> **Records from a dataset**

= Beginning of Section =

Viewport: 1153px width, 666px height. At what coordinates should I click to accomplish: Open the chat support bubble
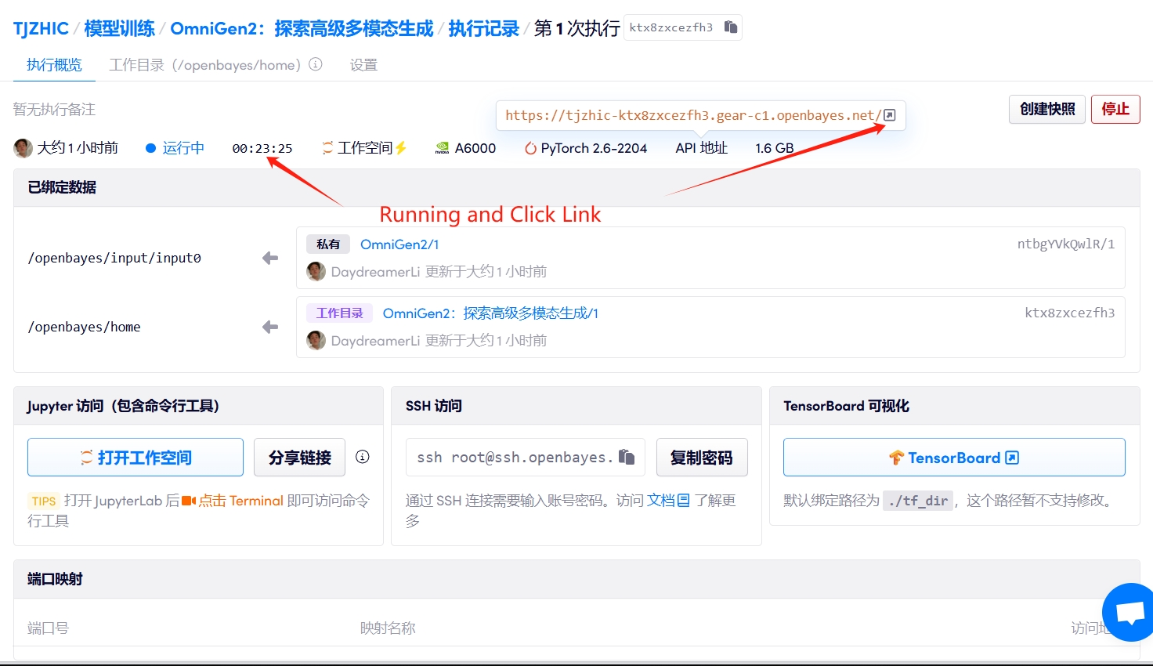click(1130, 612)
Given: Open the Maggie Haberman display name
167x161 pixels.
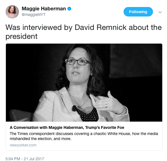Looking at the screenshot, I should tap(44, 9).
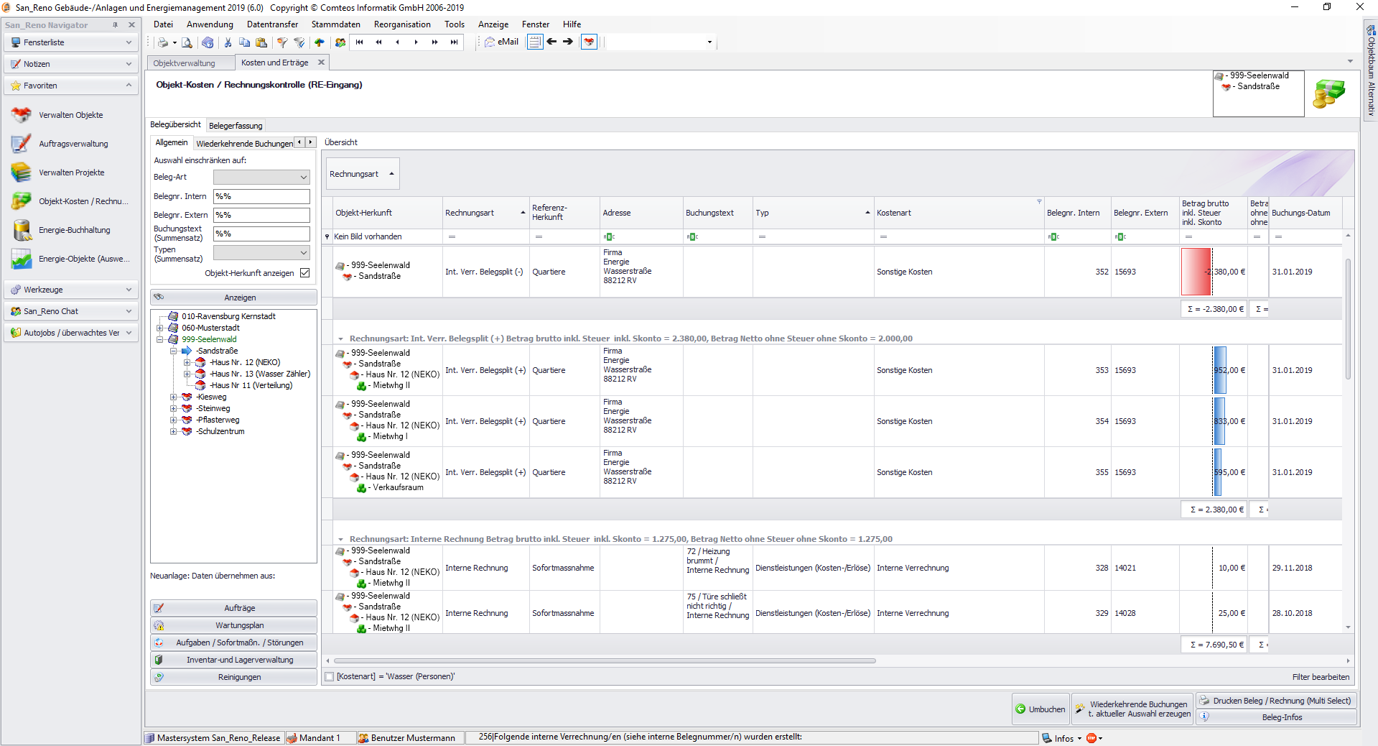Screen dimensions: 1378x746
Task: Open the Stammdaten menu
Action: click(335, 24)
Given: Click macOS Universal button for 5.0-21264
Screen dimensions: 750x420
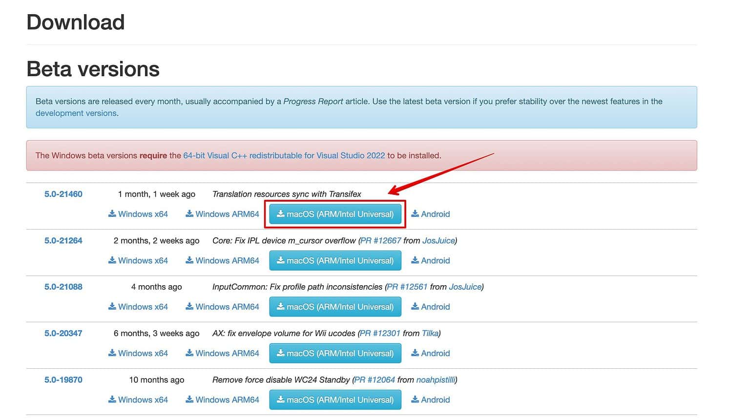Looking at the screenshot, I should [x=335, y=260].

= End of Section =

> **WHAT IS EXPECTED**
None of the pictures should be copied, but every record above must be returned exactly.

> **EXERCISE RESPONSE**
Viewport: 1153px width, 666px height. At what coordinates should I click to accomplish: Open the chat support bubble
click(1130, 612)
Given: Open the Maggie Haberman display name
167x161 pixels.
Looking at the screenshot, I should tap(44, 9).
Screen dimensions: 1378x746
Task: Open the Stammdaten menu
Action: click(335, 24)
Given: Click macOS Universal button for 5.0-21264
Screen dimensions: 750x420
Looking at the screenshot, I should [x=335, y=260].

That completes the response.